Wednesday, July 8, 2009

There is a Published Writer in our Midst!

Everyone, please join me in congratulating our very own Steph Fink! Her diligence, hard work, and determination have paid off. This November, you can find her article "More Examined in the Waiting Room" in the P31 Magazine.

Steph submitted this article several times to Scribe's Alley. She worked tirelessly on writing and rewriting. She took a chance by submitting her article and now she is a published writer!
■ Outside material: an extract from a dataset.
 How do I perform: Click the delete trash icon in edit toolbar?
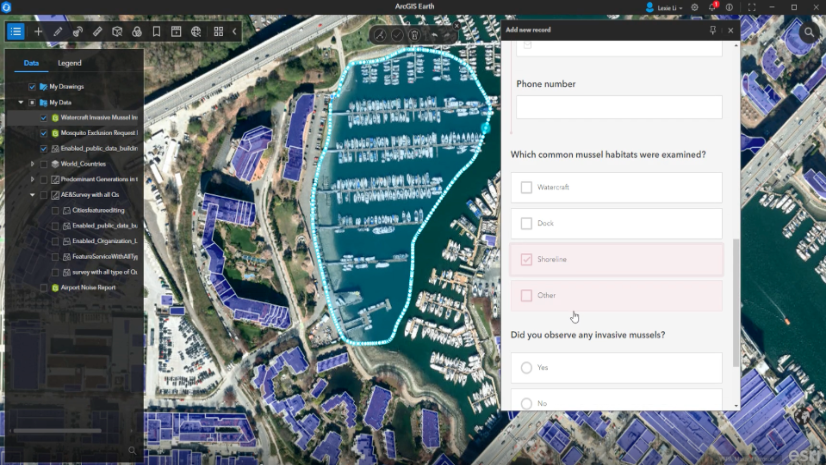[x=414, y=35]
Thank you for being such an inspiration Steph! Way to go!

Monday, July 6, 2009

Remove your Setting from the Background

Ronie Kendig recommends that your setting should be more than where your characters interact, but instead should have a psychological impact on them (whether good or bad):
Setting should be as much alive as your character. Don’t let it grow stale or cliché. Does your character have a flat-screen TV? Why? Is it your heroine who uses the massive, ceiling-to-floor screen to study the surveillance footage of a crime scene? Or is your hero an America’s Army game junkie who’s hooked it up for life-sized gaming? Does the floor-model TV remind your hero of long nights spent watching Mr. Ed with his grandfather? What about the curio cabinet full of snow globes? Why are they there?
Where are your characters placed? What is around them? How does all of this affect how they feel, what memories are evoked, and what actions they take? I now understand that in the bizarre reality I'm creating in my novel, I need my characters to be thrown off, on guard, or simply curious more often than I do. What about you? How could your characters interact with your setting? How can a richer setting compel your characters and plot more effectively?